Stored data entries
———

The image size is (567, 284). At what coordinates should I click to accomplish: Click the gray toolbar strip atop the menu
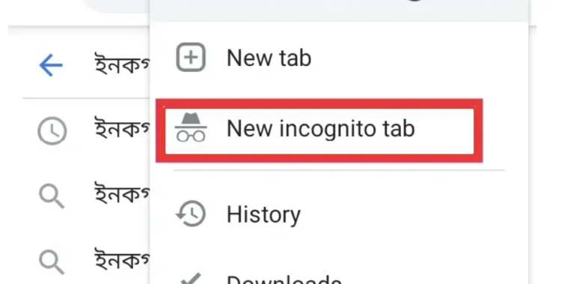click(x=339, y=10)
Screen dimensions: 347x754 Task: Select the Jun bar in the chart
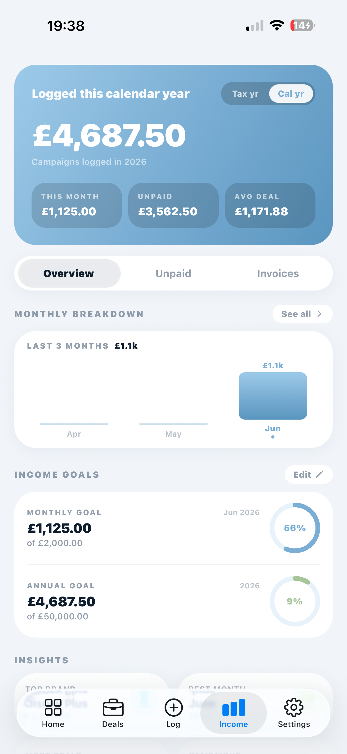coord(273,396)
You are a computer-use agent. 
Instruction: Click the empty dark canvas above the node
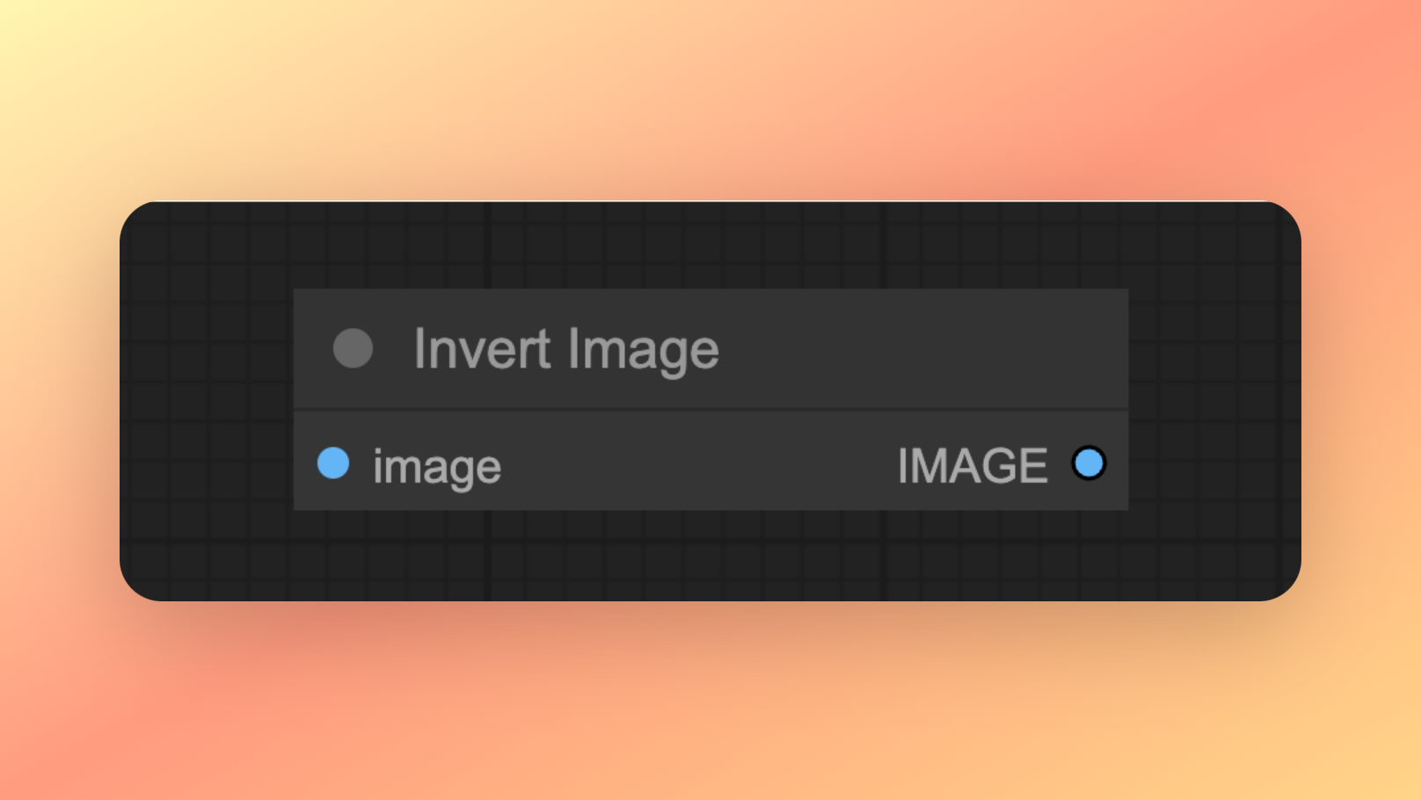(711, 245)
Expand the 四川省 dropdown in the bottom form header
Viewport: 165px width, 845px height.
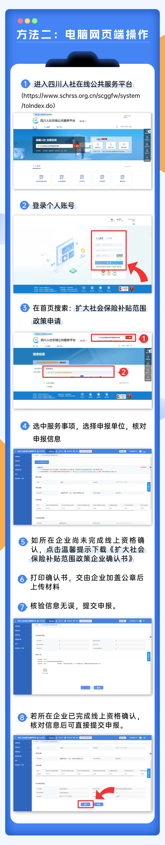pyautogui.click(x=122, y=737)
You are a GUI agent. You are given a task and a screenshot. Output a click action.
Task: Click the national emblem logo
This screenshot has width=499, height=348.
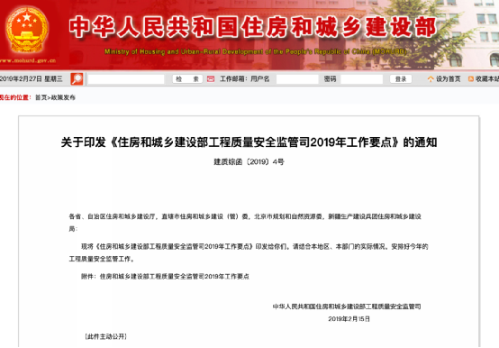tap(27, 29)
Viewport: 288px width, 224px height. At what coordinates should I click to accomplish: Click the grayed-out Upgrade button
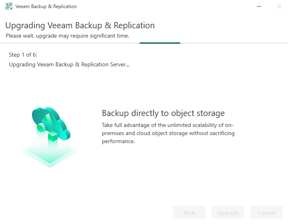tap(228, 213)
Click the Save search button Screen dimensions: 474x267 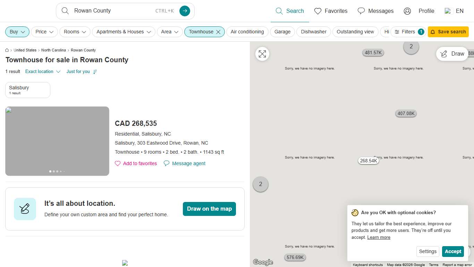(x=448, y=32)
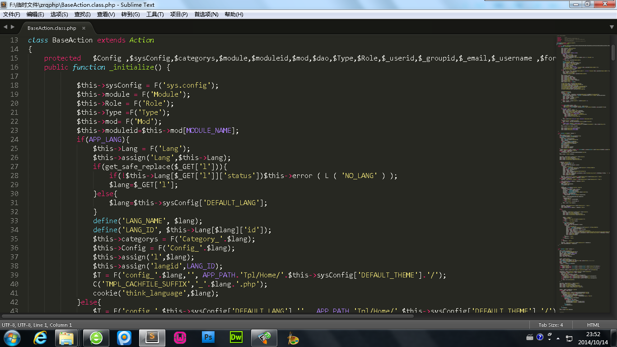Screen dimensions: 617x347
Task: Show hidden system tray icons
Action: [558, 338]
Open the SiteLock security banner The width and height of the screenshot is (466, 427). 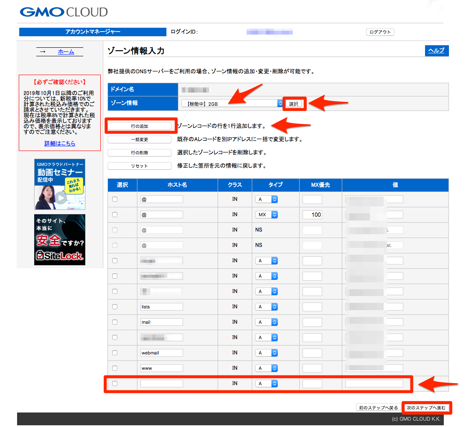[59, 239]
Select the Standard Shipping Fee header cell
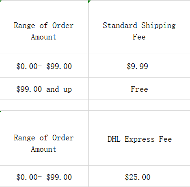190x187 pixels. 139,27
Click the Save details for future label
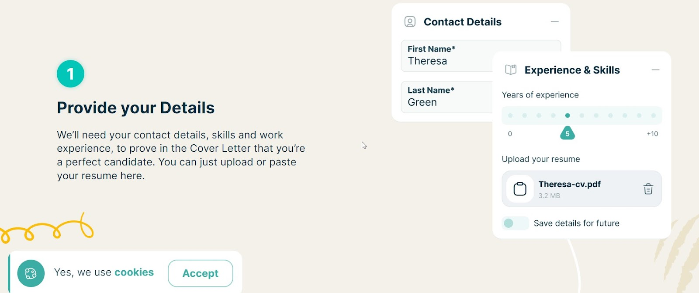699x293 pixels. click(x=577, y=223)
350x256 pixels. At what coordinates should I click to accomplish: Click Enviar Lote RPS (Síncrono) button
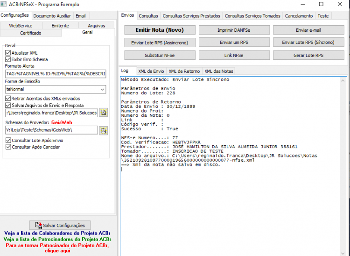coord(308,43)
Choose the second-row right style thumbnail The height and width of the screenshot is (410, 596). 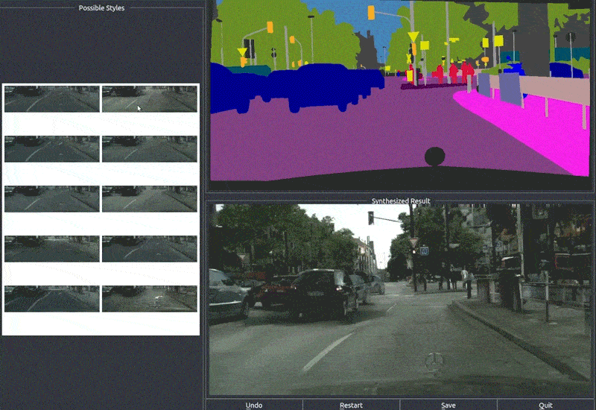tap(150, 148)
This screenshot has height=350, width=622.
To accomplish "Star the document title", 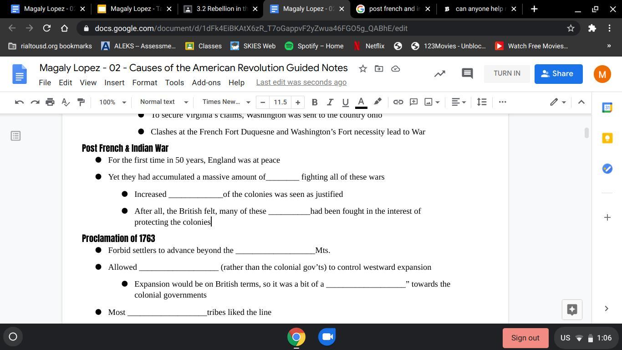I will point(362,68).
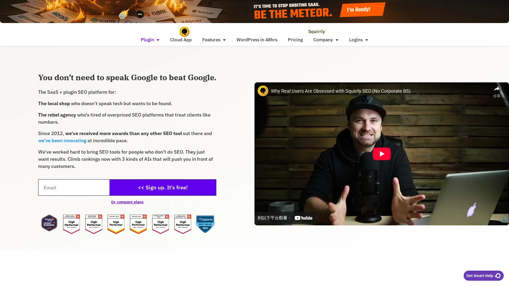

———

Work instruction: Find every line of the data that holds the string "agent", then say how many there are and nothing else.

Exercise output: 2